Мы поднялись в часовню и все трое вложили наши цветы в руки Божественной фигуры, где уже лежали цветы почти черные, много темнее, чем сама статуя. Очевидно, к цветам больше всего прикасались руки и уста страдальцев.
Как только мы вложили принесенные цветы в руки статуи, точно огонь вспыхнул во всей часовне и над нею. Вся фигура, на один миг объятая пламенем, стала не черной, но темно-розовой, почти алой, когда пламя потухло.
– Боже мой! Это точно красный переливчатый жемчуг! – воскликнул я, пораженный и обвороженный чудесным явлением.
– Да, сынок, то жемчуг любви, то пощада и доброта, принесенные сюда Жизнью. То Свет надежды и мудрости, то мир и знание, что труд есть счастье, ибо всякий в бескорыстии поданный труд строит Общину мира, – сказал мне Раданда.
– Да будешь ты всюду гонцом легким и приветливым, гонцомутешителем. Пусть обаяние твое помажет людям усвоить все то, что Жизнь повелела тебе перенести в толпу людей, – прибавил И., обнимая меня.
– Помни об этой минуте, когда мировая Энергия пролила Свой очищающий огонь в помощь человечеству и ты был свидетелем этого движения Воли-Любви. Никто из нас не имеет сил, равных этому феномену. Но каждый из нас может проливать везде огонь Своей Любви в помощь делам и сердцам людей. Не забывай никогда, кого несешь в дела и встречи, где и перед кем начинается и кончается твой серый день земли и что он есть в действительности.

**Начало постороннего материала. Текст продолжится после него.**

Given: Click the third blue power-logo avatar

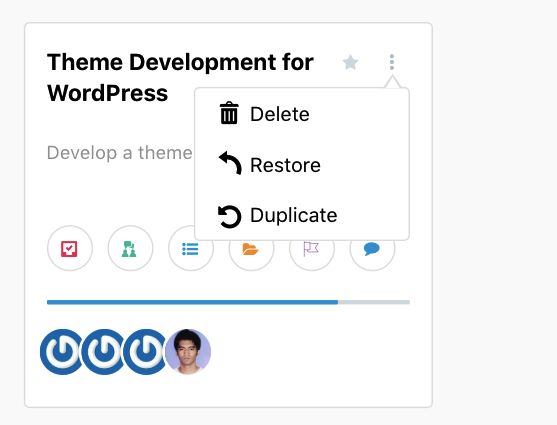Looking at the screenshot, I should 146,351.
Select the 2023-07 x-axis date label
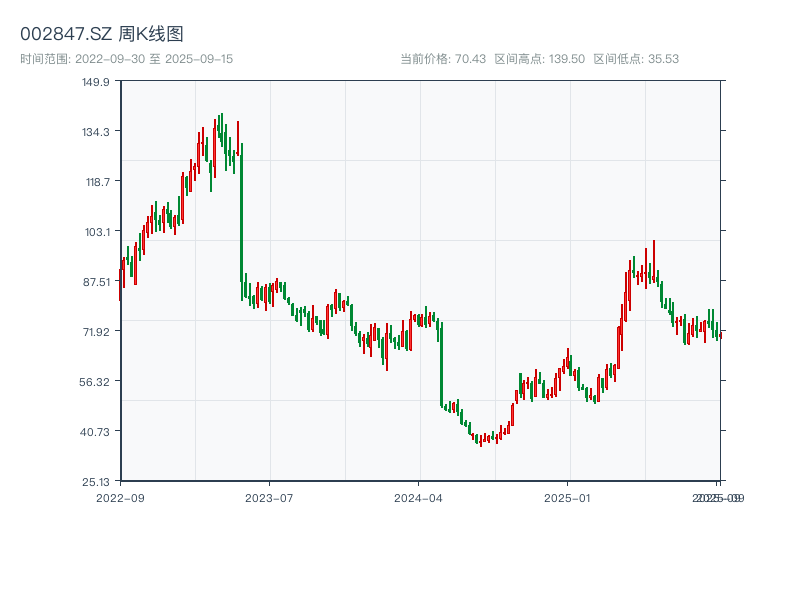This screenshot has height=600, width=800. click(x=270, y=497)
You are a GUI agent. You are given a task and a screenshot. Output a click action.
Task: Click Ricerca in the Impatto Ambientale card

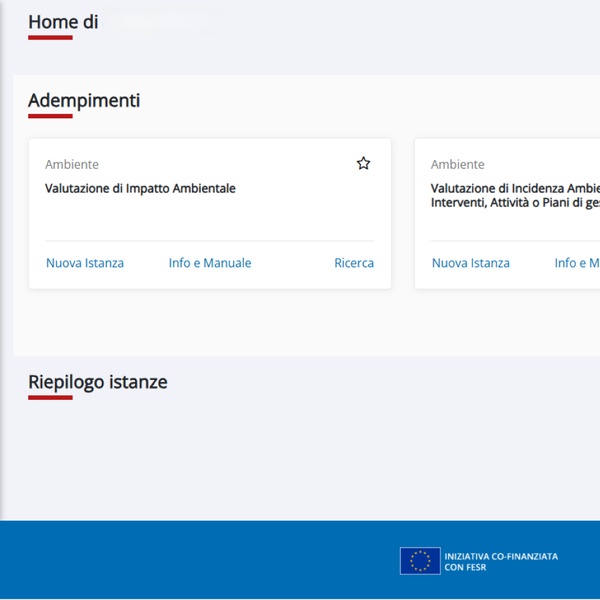coord(354,263)
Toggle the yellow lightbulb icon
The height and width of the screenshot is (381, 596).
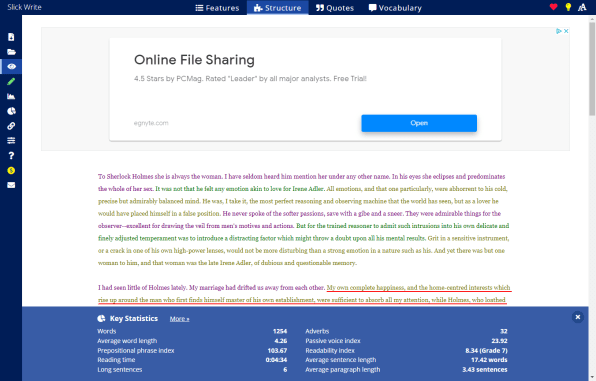568,7
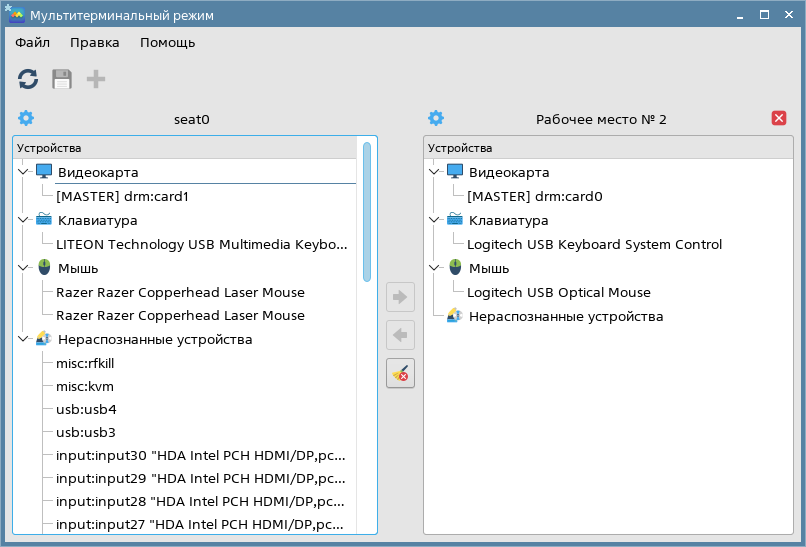The image size is (806, 547).
Task: Click the seat0 device list scrollbar
Action: click(x=367, y=210)
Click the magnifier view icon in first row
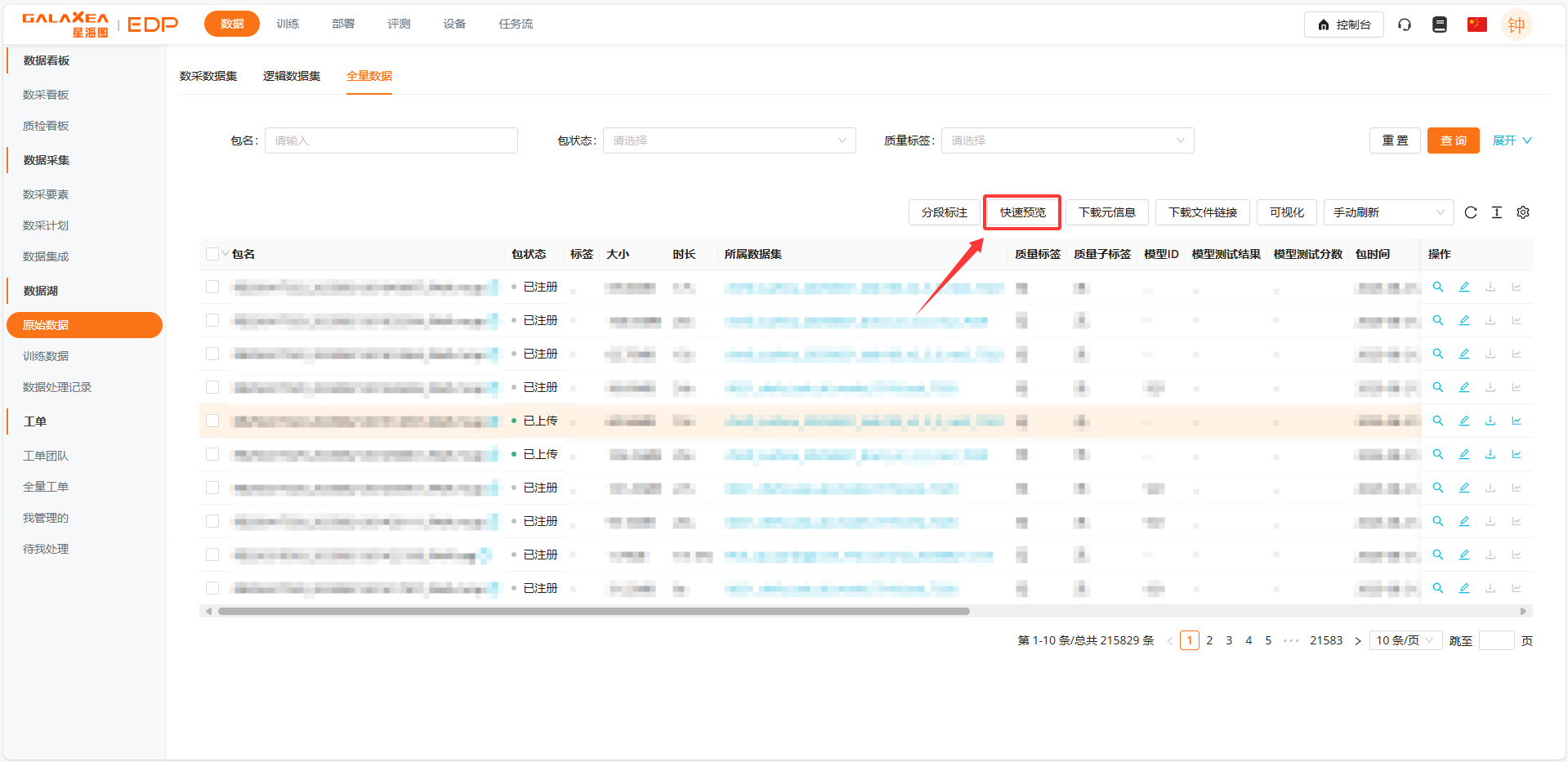Image resolution: width=1568 pixels, height=762 pixels. (x=1437, y=287)
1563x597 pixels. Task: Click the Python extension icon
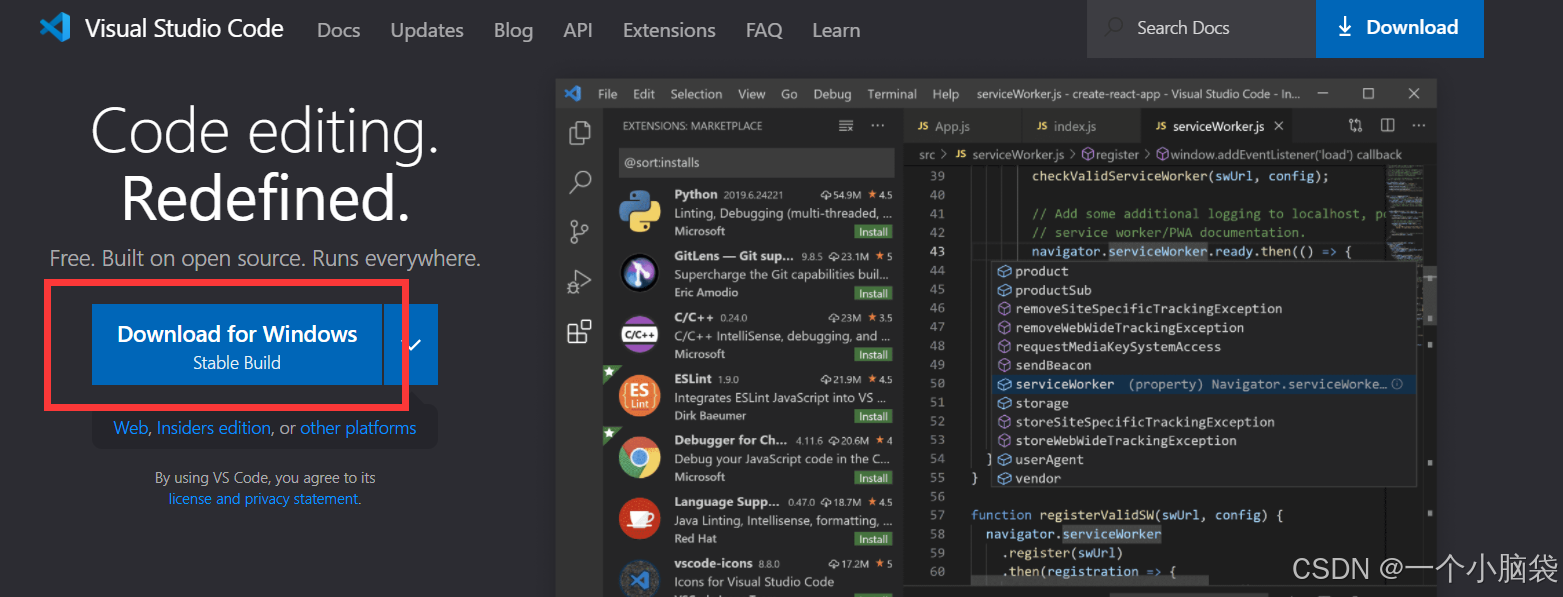(x=639, y=212)
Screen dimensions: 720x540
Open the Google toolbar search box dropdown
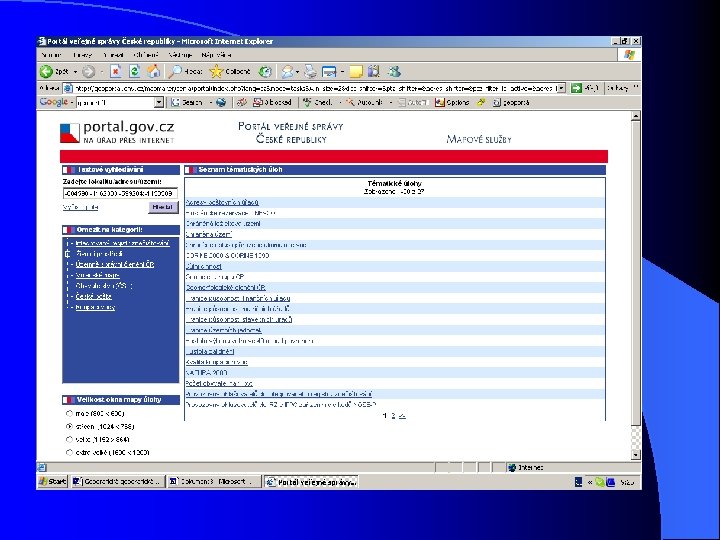(158, 102)
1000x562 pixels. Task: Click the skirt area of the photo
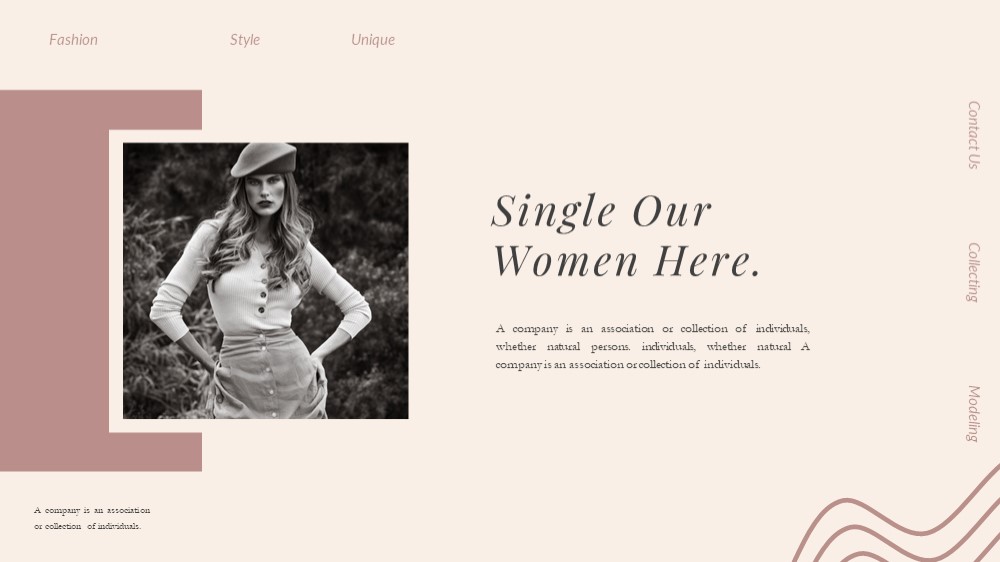271,373
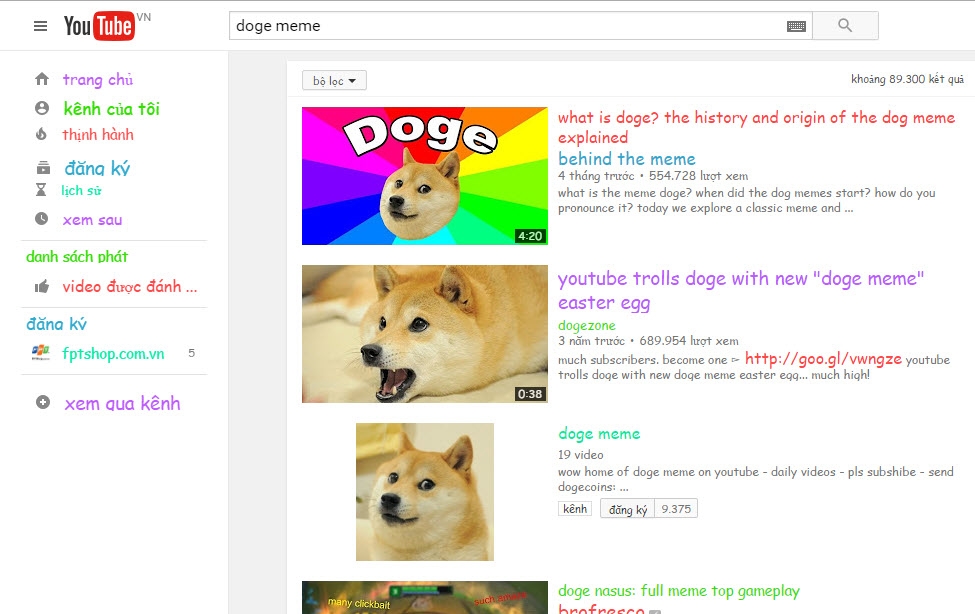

Когда мы вышли из часовни и вернулись снова в селение печальных, я даже не узнал сразу унылого поселка. Точно ливень омыл дома и садики. Точно роса, неведомая пустыне, пробила пыльную пелену трав и цветов. Несколько взволнованных фигур показалось на порогах домов, а через самое короткое время возбужденная, в счастливых слезах толпа людей спешила к сверкавшей рубиновой пылью часовне.
Мы снова укрылись в чаще терновника и цветущего вереска. После довольно долгого пути мы подошли к домику Раданды у трапезной с совершенно иной, неведомой мне стороны.
Оказалось, что времени прошло так много, что обед в трапезной давно отошел и не так много времени оставалось до вечерней трапезы. И. приказал мне привести себя в полный порядок и сходить за Грегором, Василионом, Бронским и Игоро, а также за Андреевой и Ольденкоттом. Ясса, бывший тут, дал мне точные указания, где всех их найти, и позвал моего друга Эта, который мирно спал в сторожке, ожидая моего возвращения.
Моя дорогая птичка, конечно, ассистировала при совершении моего туалета в ванне Раданды. Но этого ей показалось мало, она прыгнула в бассейн и начала в нем полоскаться. Я испугался, что Эта утонет в глубокой воде, но шельмец преуморительно и с большой уверенностью, хитро на меня посматривая, совершал свой, необычный для павлина, туалет. Я понял, что и этот воспитательный прием происходит не без влияния педагогики Раданды, успокоился и хохотал так, что Ясса пришел унимать нашу чрезмерную веселость и порядочно выбранил нас обоих.
Проштрафившись во внешнем мальчишестве, мне все же было очень легко собраться в своих внутренних силах и, вытерев Эта после ванны, я зашагал в его обществе по указанным мне Яссой местам.
Скоро, гораздо скорее, чем думал, я собрал всех своих друзей и привел их к И.